### Task goal
Restate all the data word for word and omit the pictures.

### Saved entries
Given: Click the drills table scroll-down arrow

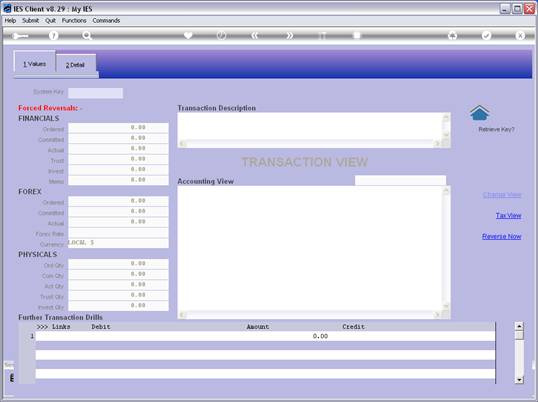Looking at the screenshot, I should [519, 380].
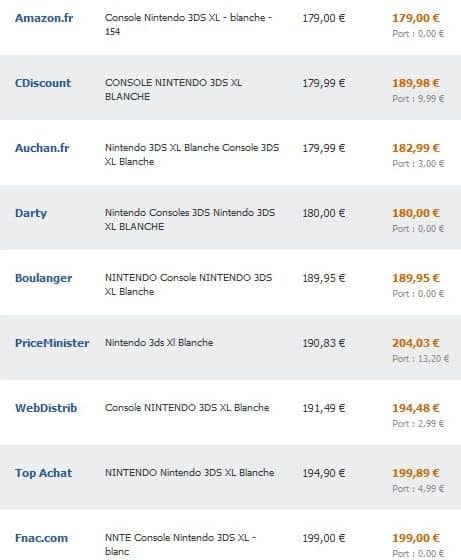Select PriceMinister total price 204,03 €
The width and height of the screenshot is (461, 560).
pos(416,343)
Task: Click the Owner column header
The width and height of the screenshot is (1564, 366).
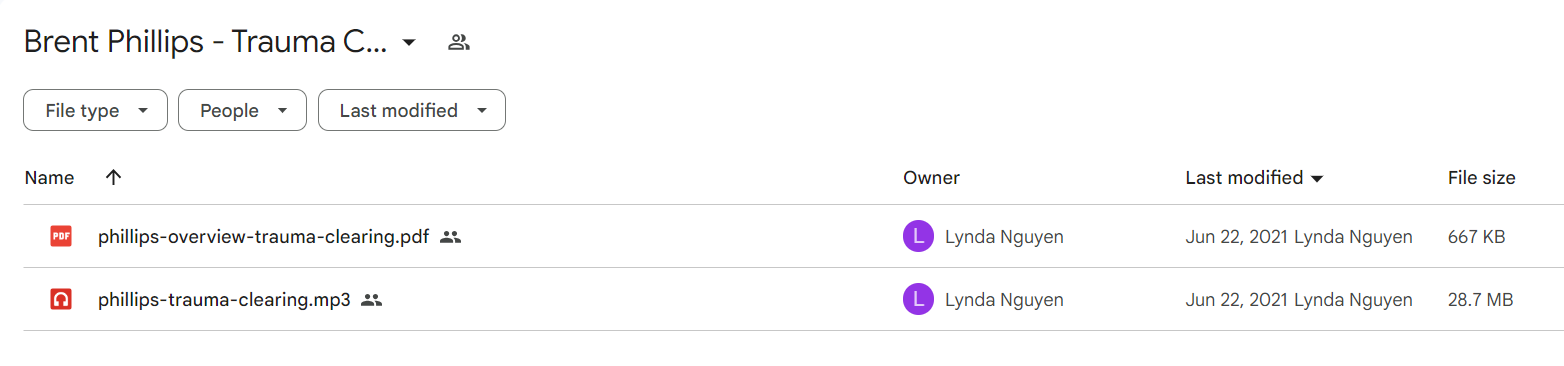Action: [931, 178]
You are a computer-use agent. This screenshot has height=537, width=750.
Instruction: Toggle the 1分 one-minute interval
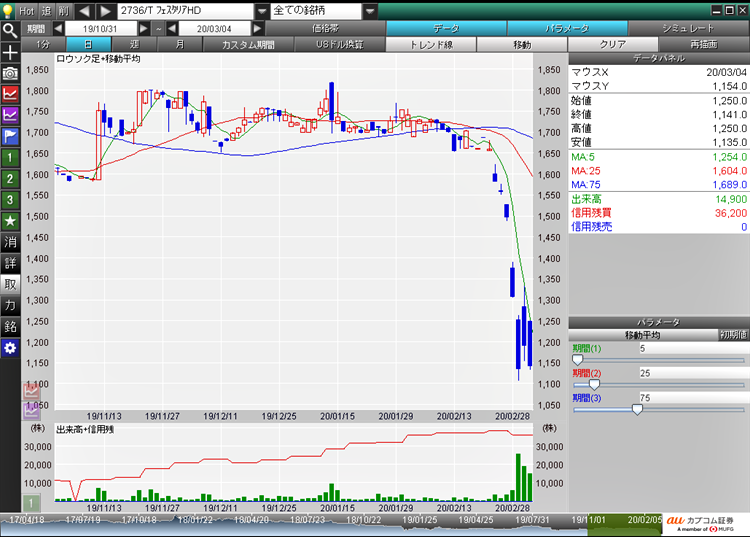click(42, 45)
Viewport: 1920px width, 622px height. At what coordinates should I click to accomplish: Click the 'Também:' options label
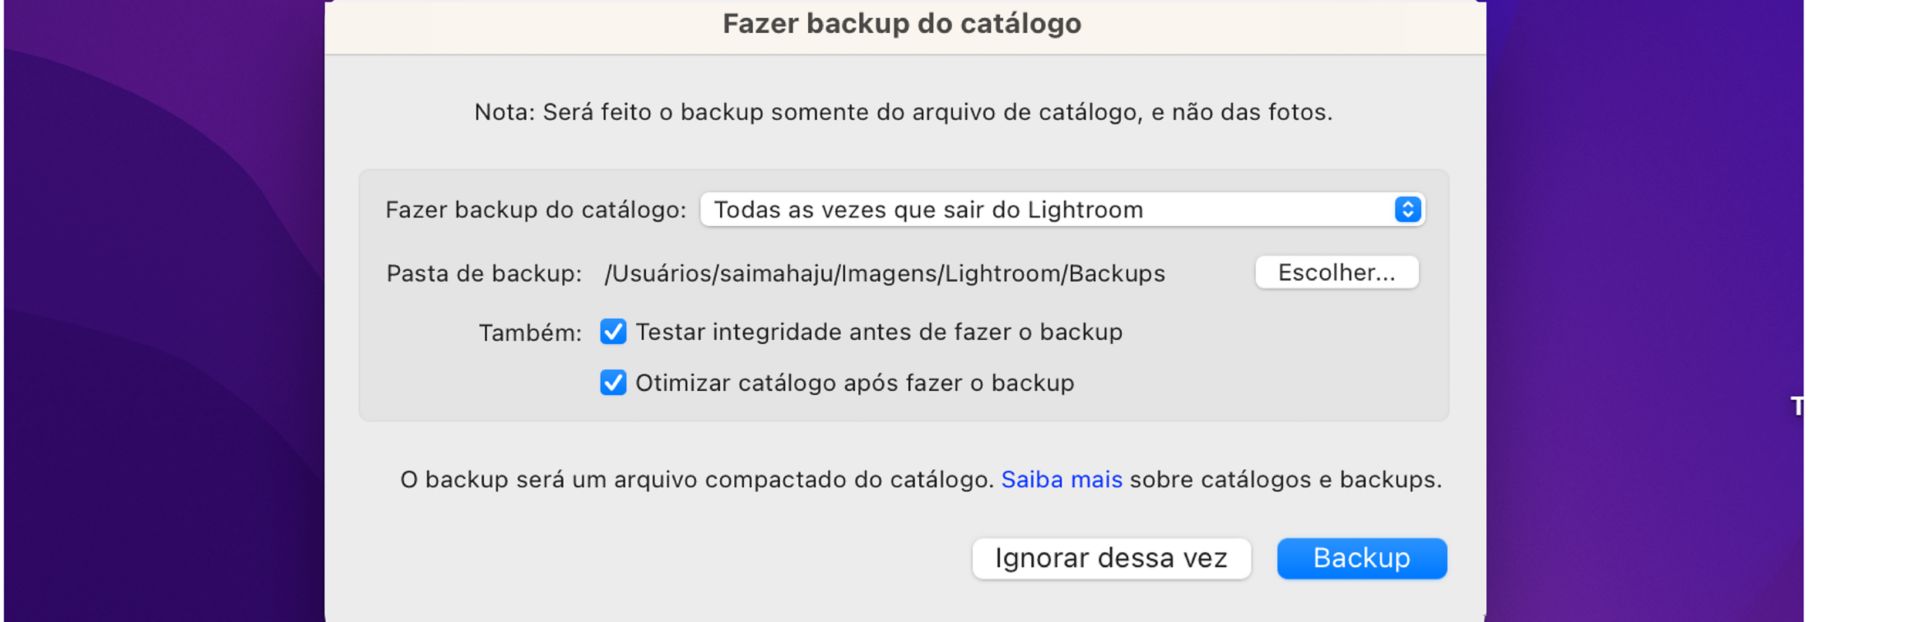(530, 331)
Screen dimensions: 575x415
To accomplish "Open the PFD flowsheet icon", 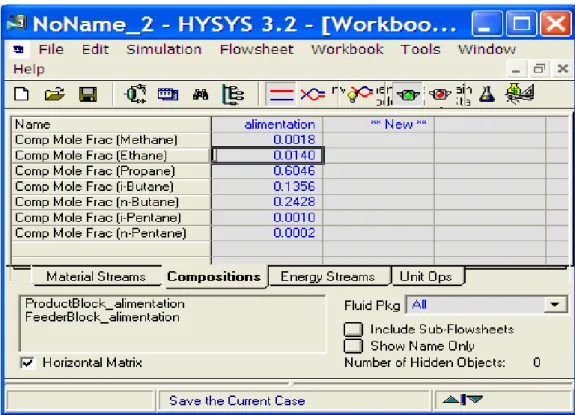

### Response to this task
Given: Click the drills table scroll-down arrow

Looking at the screenshot, I should [519, 380].
Select PriceMinister total price 204,03 €
The width and height of the screenshot is (461, 560).
pos(416,343)
Task: Click the Owner column header
The width and height of the screenshot is (1564, 366).
Action: [931, 178]
You are a computer-use agent. This screenshot has height=537, width=750.
Instruction: Toggle the 1分 one-minute interval
click(42, 45)
Viewport: 1920px width, 622px height. At what coordinates should I click to accomplish: Click the 'Também:' options label
(530, 331)
Screen dimensions: 575x415
To accomplish "Open the PFD flowsheet icon", 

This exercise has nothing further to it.